#### TASK
Copy out each line featuring the string "icon" from the entries beneath.

#### RECORD EXTRACTS
--------------------------------------------------
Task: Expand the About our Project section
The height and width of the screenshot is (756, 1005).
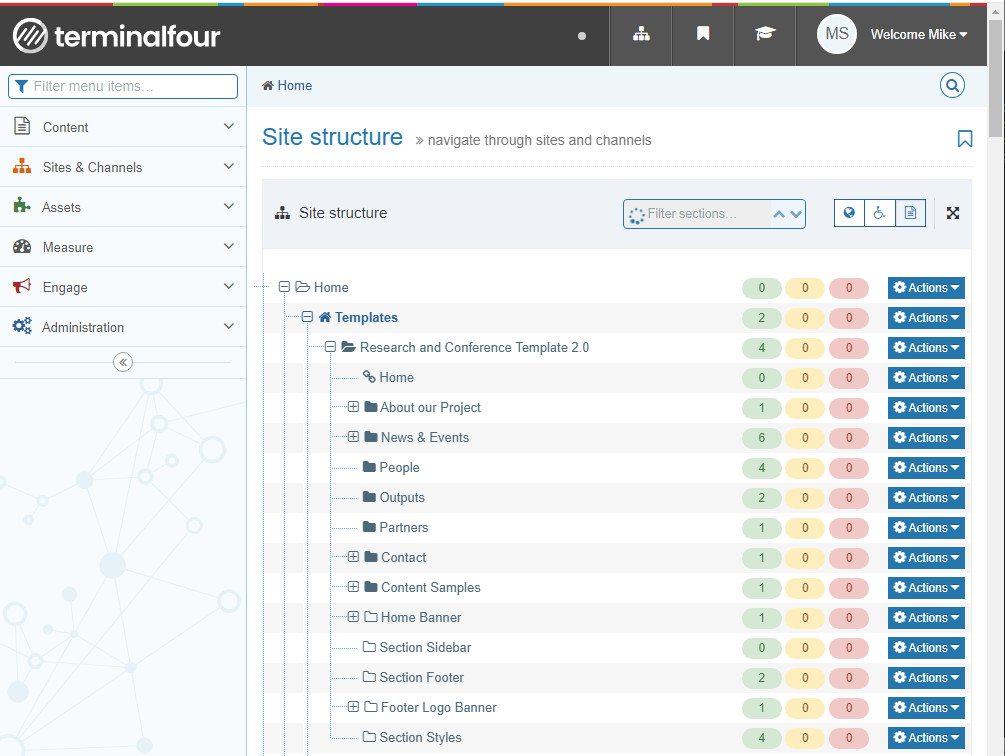Action: pyautogui.click(x=353, y=407)
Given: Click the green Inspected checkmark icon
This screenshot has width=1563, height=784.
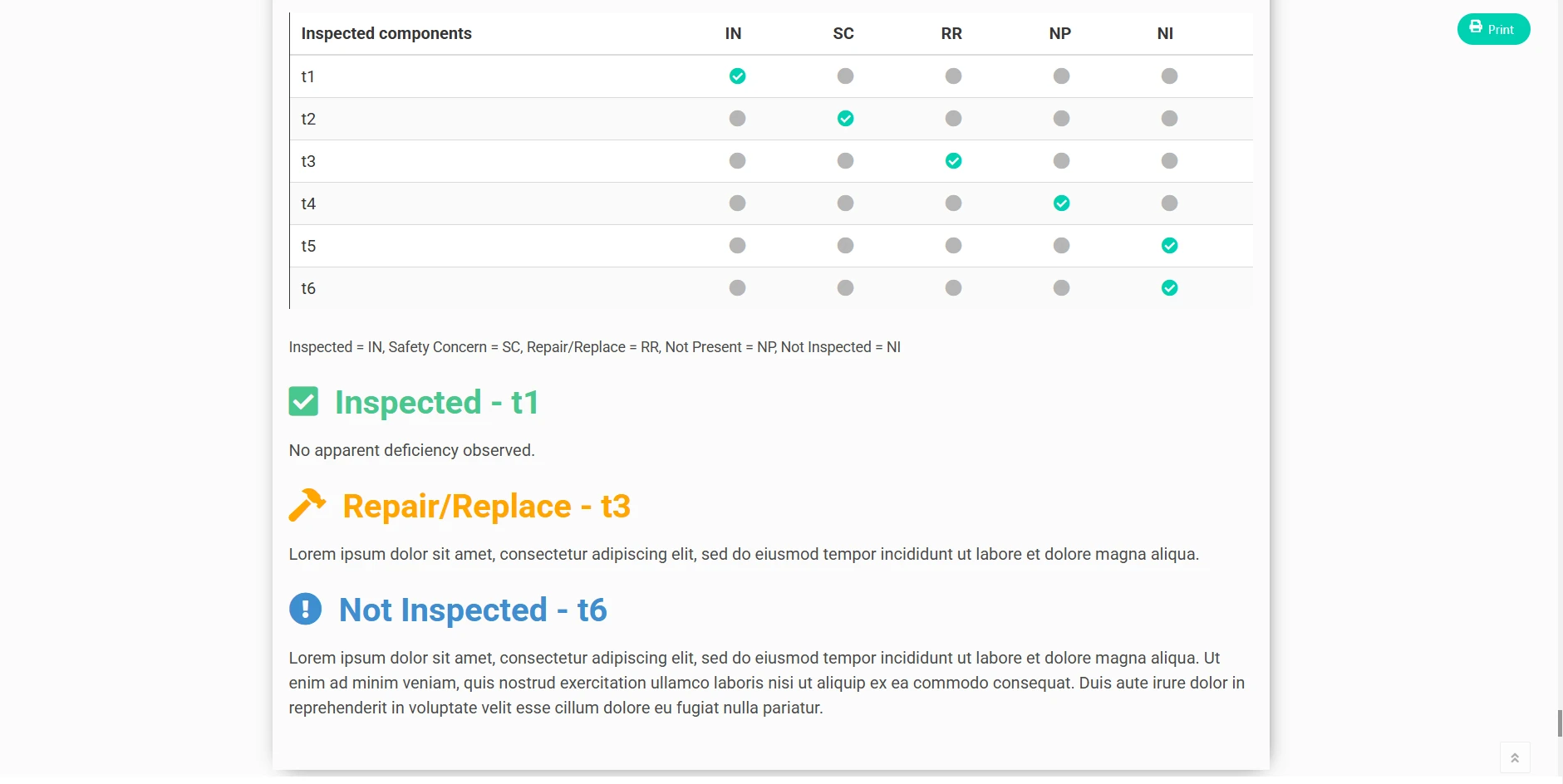Looking at the screenshot, I should [x=303, y=401].
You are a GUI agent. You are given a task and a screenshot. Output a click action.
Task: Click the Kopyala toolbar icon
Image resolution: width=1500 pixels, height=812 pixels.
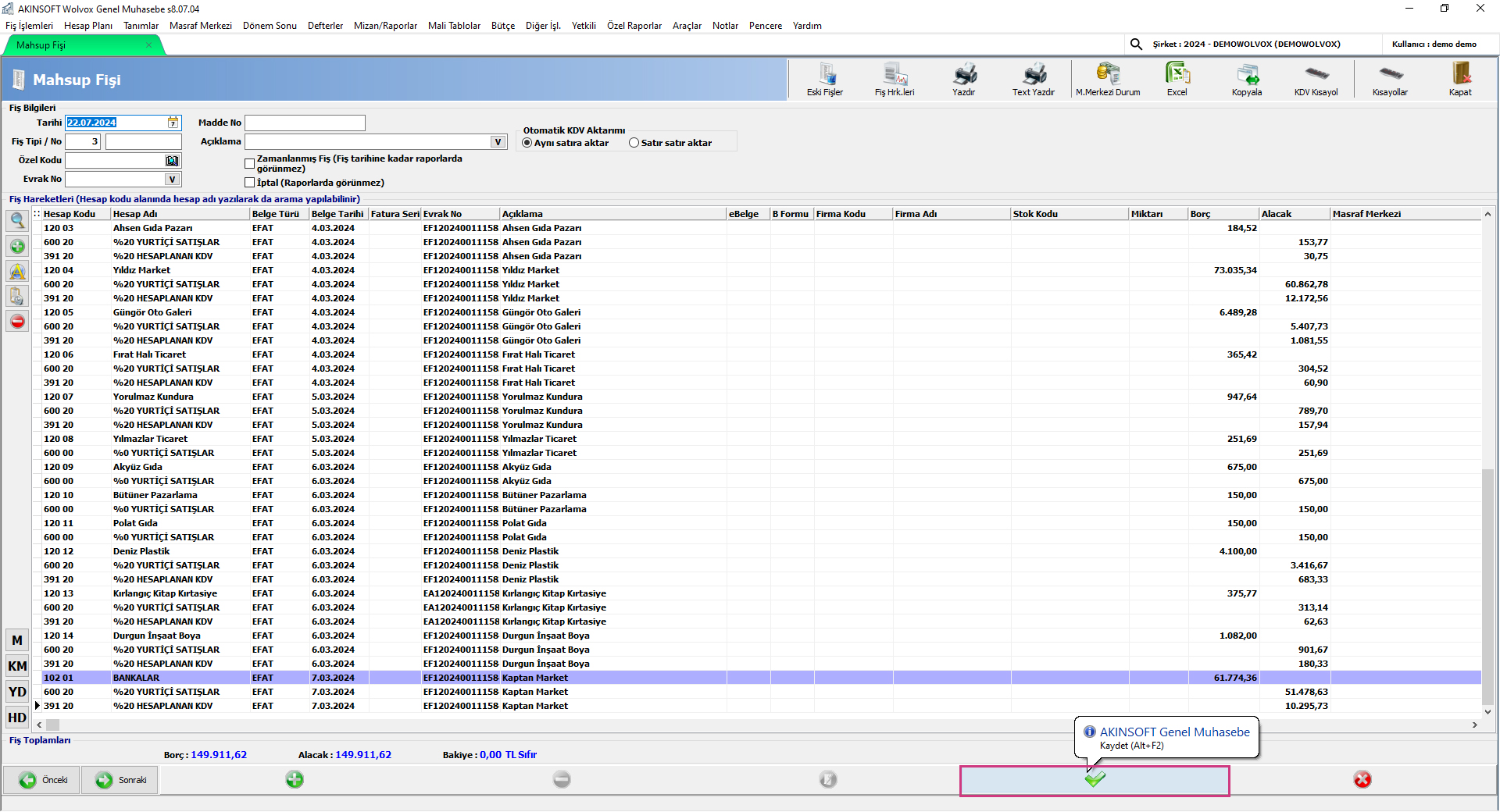coord(1247,80)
--------------------------------------------------
#### TASK ANSWER
Given: Click the green Inspected checkmark icon
Task: Click the Kopyala toolbar icon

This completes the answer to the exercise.